M. Ramesh Updated - February 03, 2013 at 09:16 PM.

Solar savvy: A power unit at the Einstein College of Engneering, Tirunelveli.

Tamil Nadu’s tender for allocating 1,000 MW of large solar power projects may have met with a less-than-satisfactory response but action is happening elsewhere in the state.

Whether or not thanks to the obligation imposed on them by the State Government (which is yet to come into force), several classes of electricity consumers including educational institutions, schools and colleges in the state are taking to solar power in a big way.

Rooftop solar projects

For instance in Chennai, five schools and two colleges that come under the management of Sri Swethambar Sthanakvasi Jain Educational Society are all going in for rooftop solar projects. One of the colleges is A.M. Jain College – it wants to put up a 1 MW system.

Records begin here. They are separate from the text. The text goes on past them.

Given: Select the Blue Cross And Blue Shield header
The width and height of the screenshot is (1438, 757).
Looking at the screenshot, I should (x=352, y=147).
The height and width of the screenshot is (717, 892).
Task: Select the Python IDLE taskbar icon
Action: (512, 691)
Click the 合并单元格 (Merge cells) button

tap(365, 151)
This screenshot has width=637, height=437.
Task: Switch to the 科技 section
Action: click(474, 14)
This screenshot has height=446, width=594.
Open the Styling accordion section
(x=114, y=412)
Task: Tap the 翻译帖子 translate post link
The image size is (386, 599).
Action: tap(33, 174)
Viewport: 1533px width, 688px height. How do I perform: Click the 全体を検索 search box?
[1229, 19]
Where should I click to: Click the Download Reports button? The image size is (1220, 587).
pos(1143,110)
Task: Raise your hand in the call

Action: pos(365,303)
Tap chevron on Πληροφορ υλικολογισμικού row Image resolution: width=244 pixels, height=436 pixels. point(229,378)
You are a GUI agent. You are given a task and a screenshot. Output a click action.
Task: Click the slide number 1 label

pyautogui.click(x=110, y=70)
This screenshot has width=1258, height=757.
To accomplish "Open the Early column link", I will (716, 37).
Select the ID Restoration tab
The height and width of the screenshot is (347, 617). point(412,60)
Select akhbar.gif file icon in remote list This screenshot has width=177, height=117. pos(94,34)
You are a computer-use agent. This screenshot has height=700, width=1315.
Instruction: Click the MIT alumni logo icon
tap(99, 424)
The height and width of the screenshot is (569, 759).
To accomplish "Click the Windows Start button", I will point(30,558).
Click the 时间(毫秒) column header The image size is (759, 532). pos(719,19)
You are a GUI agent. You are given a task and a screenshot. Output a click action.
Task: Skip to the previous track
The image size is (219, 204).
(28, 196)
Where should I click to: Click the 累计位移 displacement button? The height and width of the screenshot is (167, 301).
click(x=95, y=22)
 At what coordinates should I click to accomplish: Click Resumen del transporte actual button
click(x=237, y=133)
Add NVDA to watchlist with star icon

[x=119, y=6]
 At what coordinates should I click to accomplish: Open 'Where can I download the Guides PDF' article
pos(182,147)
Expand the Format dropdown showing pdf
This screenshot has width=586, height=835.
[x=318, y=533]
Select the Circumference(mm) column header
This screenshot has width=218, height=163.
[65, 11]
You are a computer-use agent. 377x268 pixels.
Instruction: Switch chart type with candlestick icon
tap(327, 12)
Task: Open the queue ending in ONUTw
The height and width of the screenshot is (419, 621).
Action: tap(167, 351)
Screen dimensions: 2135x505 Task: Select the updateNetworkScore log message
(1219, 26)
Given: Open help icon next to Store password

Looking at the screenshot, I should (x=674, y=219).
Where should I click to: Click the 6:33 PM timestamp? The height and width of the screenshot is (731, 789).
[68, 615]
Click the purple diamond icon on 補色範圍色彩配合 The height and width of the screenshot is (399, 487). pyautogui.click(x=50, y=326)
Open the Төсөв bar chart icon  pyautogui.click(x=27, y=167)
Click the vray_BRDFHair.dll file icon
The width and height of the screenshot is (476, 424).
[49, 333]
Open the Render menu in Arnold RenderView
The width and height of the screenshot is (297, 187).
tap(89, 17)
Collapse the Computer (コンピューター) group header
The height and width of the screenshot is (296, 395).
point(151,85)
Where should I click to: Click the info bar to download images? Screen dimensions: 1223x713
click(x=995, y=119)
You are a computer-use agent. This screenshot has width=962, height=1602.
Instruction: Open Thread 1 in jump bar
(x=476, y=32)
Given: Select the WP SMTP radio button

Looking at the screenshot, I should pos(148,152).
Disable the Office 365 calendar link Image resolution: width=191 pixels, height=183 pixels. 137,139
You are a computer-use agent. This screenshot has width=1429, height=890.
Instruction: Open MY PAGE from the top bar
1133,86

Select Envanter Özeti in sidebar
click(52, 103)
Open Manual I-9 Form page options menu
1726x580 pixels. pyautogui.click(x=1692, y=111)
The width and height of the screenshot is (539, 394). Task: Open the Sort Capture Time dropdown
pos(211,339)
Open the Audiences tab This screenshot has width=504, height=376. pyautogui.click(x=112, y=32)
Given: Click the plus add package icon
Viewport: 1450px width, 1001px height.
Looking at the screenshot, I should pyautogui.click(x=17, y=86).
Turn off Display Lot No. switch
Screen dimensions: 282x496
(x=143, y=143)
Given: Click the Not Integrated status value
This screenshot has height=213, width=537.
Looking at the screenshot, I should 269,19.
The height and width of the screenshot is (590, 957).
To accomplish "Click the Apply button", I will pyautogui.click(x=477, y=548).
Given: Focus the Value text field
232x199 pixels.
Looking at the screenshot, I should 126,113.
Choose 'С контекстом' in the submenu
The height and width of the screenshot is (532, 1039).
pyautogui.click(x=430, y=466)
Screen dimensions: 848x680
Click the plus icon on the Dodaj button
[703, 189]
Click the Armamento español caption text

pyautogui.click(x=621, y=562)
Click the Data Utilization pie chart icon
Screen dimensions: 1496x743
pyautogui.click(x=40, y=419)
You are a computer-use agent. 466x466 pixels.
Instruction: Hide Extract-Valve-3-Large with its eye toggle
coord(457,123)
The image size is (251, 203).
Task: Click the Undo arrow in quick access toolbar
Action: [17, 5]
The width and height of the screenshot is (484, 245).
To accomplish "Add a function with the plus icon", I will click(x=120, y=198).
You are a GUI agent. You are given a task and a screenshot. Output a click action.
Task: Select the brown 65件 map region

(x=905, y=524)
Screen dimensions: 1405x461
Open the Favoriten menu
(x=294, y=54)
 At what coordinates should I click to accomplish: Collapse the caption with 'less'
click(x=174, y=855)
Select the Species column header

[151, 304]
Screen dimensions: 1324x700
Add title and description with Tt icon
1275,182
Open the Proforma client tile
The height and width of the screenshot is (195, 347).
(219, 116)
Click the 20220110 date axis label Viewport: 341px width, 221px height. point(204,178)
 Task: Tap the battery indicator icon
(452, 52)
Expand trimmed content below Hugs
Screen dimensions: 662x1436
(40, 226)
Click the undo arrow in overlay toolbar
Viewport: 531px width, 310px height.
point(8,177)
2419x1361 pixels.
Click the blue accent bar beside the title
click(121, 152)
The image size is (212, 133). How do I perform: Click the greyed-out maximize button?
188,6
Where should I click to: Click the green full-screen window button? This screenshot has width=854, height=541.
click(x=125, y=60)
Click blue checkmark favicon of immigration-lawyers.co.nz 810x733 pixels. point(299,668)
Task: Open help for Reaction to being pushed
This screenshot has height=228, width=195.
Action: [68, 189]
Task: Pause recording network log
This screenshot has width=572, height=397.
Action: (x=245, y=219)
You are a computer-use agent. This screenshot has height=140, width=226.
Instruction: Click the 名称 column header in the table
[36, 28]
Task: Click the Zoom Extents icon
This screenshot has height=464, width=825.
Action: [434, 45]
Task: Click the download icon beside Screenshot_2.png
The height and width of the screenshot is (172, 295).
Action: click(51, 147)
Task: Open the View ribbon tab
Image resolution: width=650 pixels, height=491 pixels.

“We have a 4-acre roof,” notes Abhaya Kumar, Honorary Secretary General of the Society. (Incidentally, Abhaya Kumar is Chairman and Managing Director of Shasun Pharmaceuticals, which is also working on a 5 MW ground-mounted project in the state.)

The B.S. Abdur Rahman University expects to have a 100 kW system on its roof by June, but that is only Phase I. Shuja Ahmed, who looks after solar projects, says that if it became certain that the university could export its surplus power to the grid, it would put up another 200 kW.

All educational institutions that Business Line spoke to said they were serious about solar power.

MGR University, for instance, which has three institutions under it, has now called for quotes.

The solar wave is not just in Chennai, but across the State.

“The interest is widespread, all over the State,” says P.V.R. Krishna Rao of Earthcare, a consultancy firm that is advising many educational institutions in the state, including Sreevee Business School of Dindigul.

According to World Colleges Information, there are over 3,000 colleges and, according to ‘Kalvi Tagaval’ there are 53,722 schools in the state.

While these numbers may not be accurate, it gives some indication of the enormous scope there is for rooftop solar projects.

Unlike large-scale plants, these institutions may go in for small systems of 100-200 kW, but so what? A kilowatt here, a kilowatt there – and solar power everywhere.